Manca ormai meno di un mese al 27 settembre 2026, data di piena applicazione della Direttiva (UE) 2024/825, recepita in Italia con il D.Lgs. 30/2026, che segna una svolta decisiva nella lotta al greenwashing. Le aziende hanno tempi strettissimi per mettersi in regola, poiché la normativa vieta categoricamente i marchi di sostenibilità autoprodotti e le asserzioni ambientali generiche prive di prove verificabili, esponendo le imprese a sanzioni pecuniarie che possono raggiungere i 10 milioni di euro o il 4% del fatturato annuo nei casi transfrontalieri. Il perimetro d'azione della norma è estremamente vasto e non si limita al solo packaging: le prescrizioni riguardano ogni canale di comunicazione commerciale, inclusi siti web, e-commerce, cataloghi, schede prodotto e social media, senza prevedere alcun periodo di esaurimento scorte per i materiali già stampati o in distribuzione.
Un aspetto cruciale su cui le aziende devono prestare particolare attenzione riguarda il settore dei prodotti vegan, vegetarian e plant-based. La Commissione europea ha chiarito che l'uso della dicitura "vegan" è consentito se utilizzata come pura informazione compositiva, priva di grafiche evocative o simboli che suggeriscano una garanzia di sostenibilità. Tuttavia, quando il marchio "vegan" viene utilizzato come etichetta distintiva, claim o promessa di valore etico senza un sistema di certificazione di terza parte con requisiti pubblici, esso ricade nel perimetro della direttiva come potenziale elemento di inganno.
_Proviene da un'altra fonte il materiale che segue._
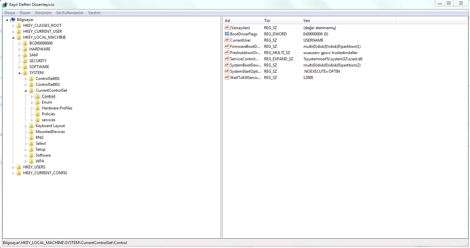The height and width of the screenshot is (248, 470).
Task: Open the Dosya menu
Action: (10, 13)
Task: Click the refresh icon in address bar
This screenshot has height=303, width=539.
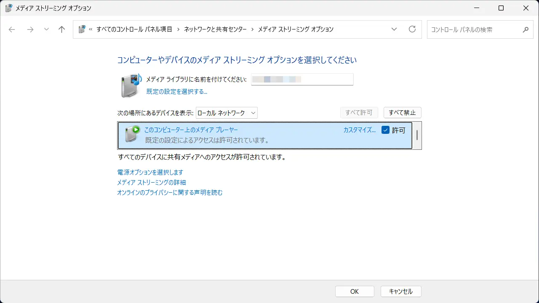Action: pos(412,29)
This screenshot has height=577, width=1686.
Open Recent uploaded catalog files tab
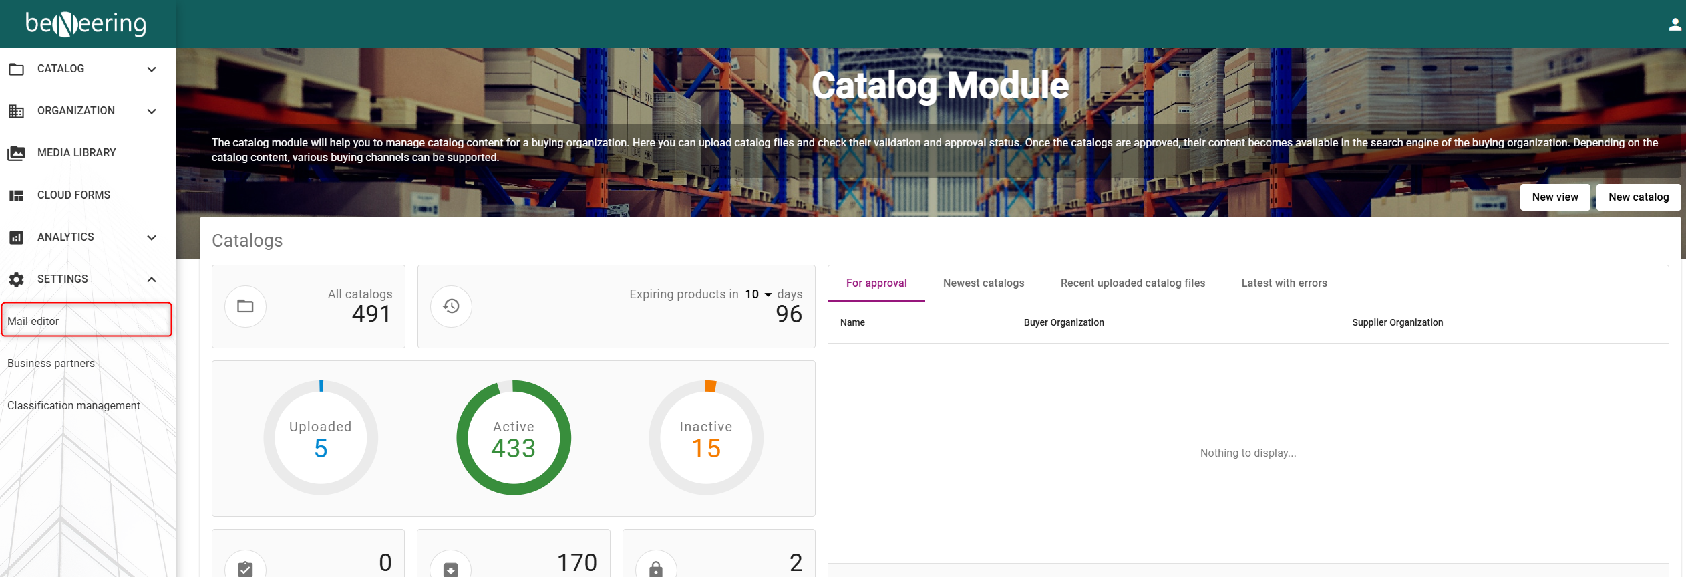coord(1132,283)
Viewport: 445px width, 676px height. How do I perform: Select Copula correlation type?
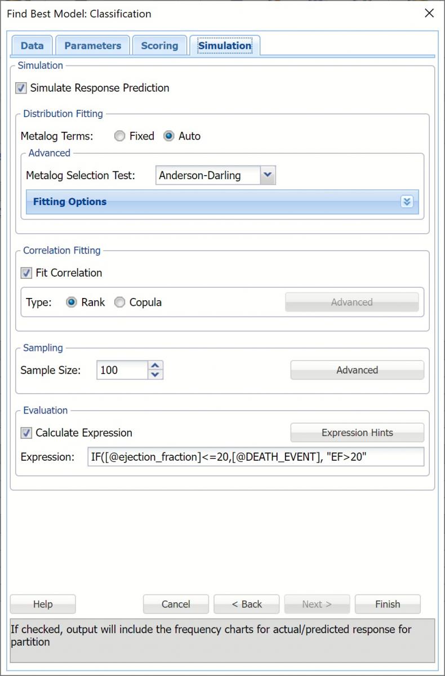(120, 302)
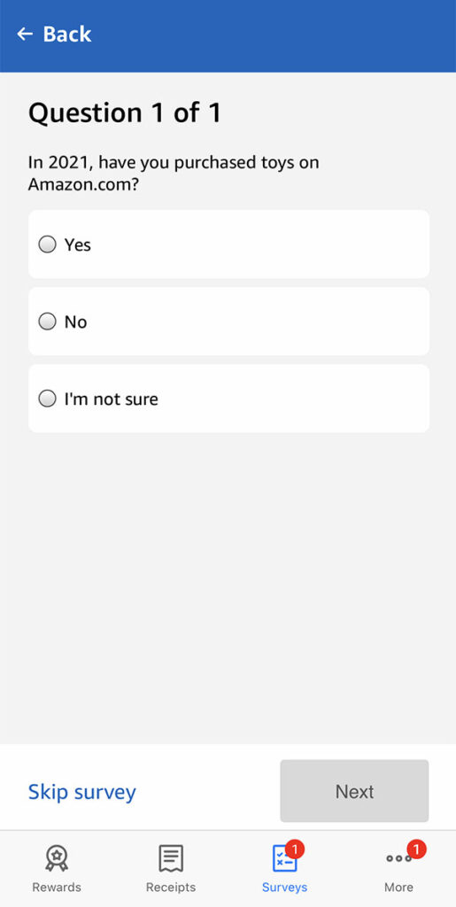Click the No answer label text

tap(75, 322)
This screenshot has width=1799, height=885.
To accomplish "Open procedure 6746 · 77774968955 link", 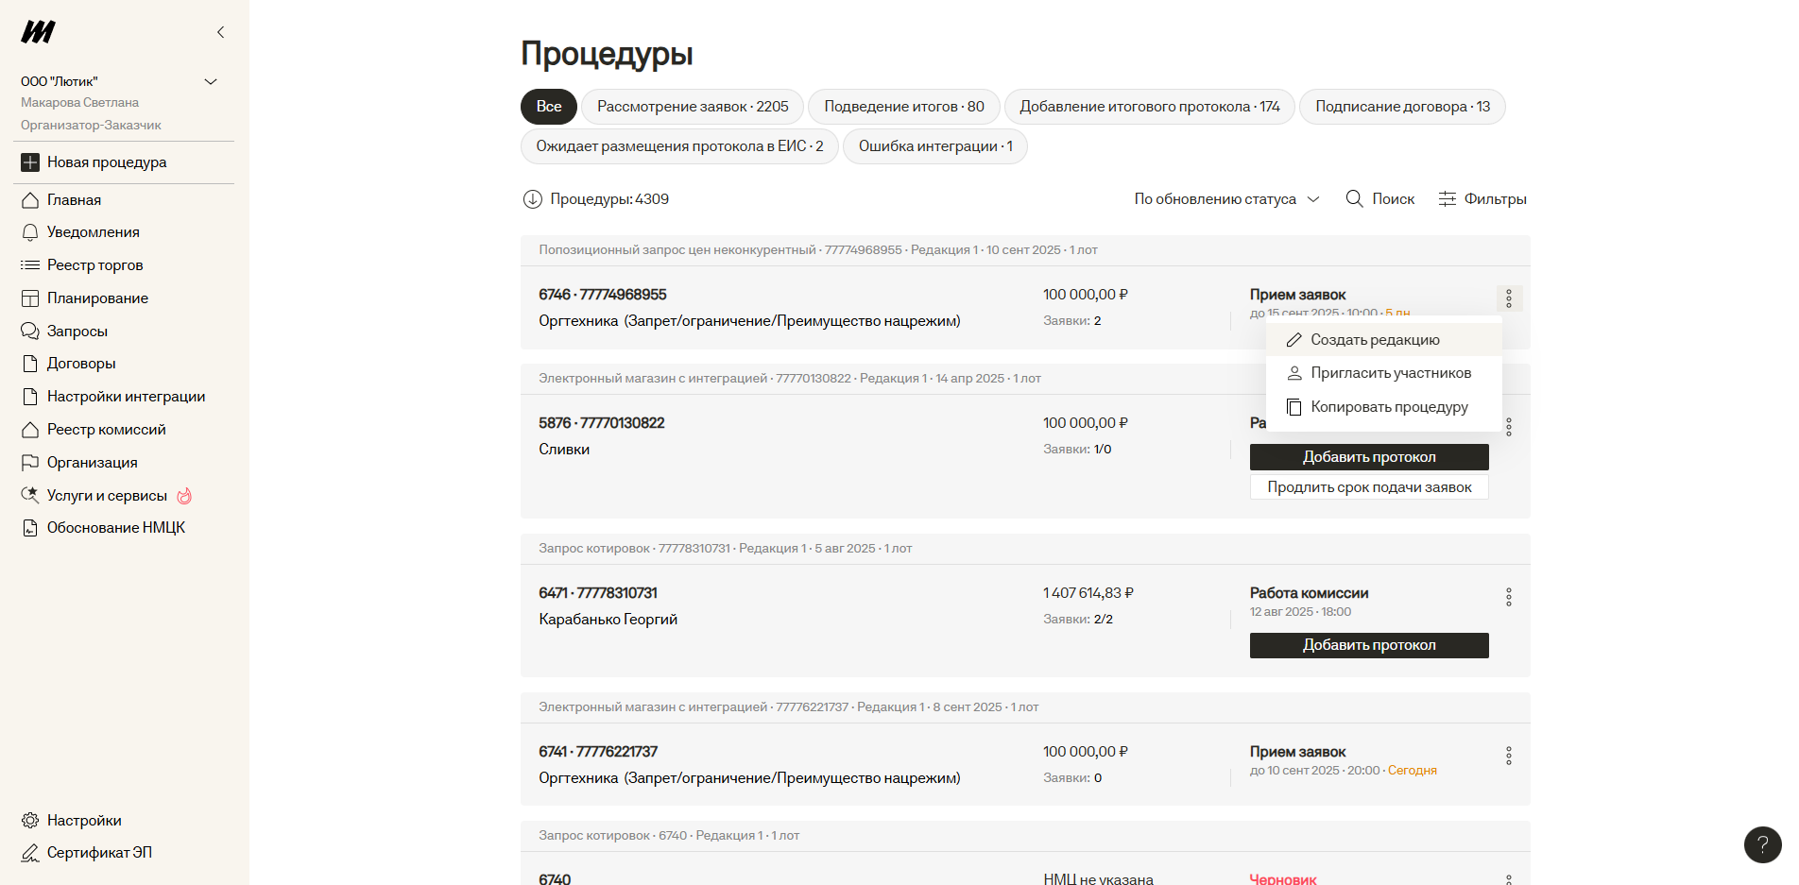I will 603,295.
Per essere in regola, le aziende non possono più fare affidamento su autodichiarazioni o loghi creati internamente, ma devono avvalersi di sistemi di verifica indipendenti, conformi a standard riconosciuti come la ISO 17065, dove il titolare dello schema di certificazione e il soggetto verificatore sono entità giuridicamente separate.
La differenza tra una comunicazione difendibile e una esposta a contestazione risiede proprio nella documentabilità del requisito: mentre un'autodichiarazione aziendale non ha valore probatorio, una certificazione garantisce che la parola dell'impresa sia supportata da verifiche indipendenti e registri pubblici consultabili da chiunque. È fondamentale distinguere tra asserzioni lecite, come indicare una specifica riduzione della propria carbon footprint supportata da dati misurabili e metodologia dichiarata, e asserzioni generiche vietate, come l'uso di termini quali "eco", "green" o "rispettoso dell'ambiente" senza prove a sostegno. La confusione tra comunicazione etica e ambientale va evitata, trattandosi di livelli che la norma disciplina in modo distinto e rigoroso.
In questo scenario di grande pressione operativa, un elemento di speranza giunge dalle FAQ pubblicate dalla Commissione europea lo scorso giugno, che aprono alla possibilità che le autorità nazionali possano tenere conto degli sforzi ragionevoli e proporzionati compiuti dalle imprese per conformarsi. Questo significa che documentare oggi il percorso di adeguamento è un atto necessario e di tutela: chi avvia le procedure di allineamento in questo momento produce prove di buona fede con data certa, mentre chi ritarda rischia di dover giustificare soltanto l'inattività. La conformità, dunque, non è più un'opzione strategica ma una necessità inderogabile per proteggere il valore del brand e garantire la continuità commerciale in un mercato che non tollererà più promesse non dimostrabili.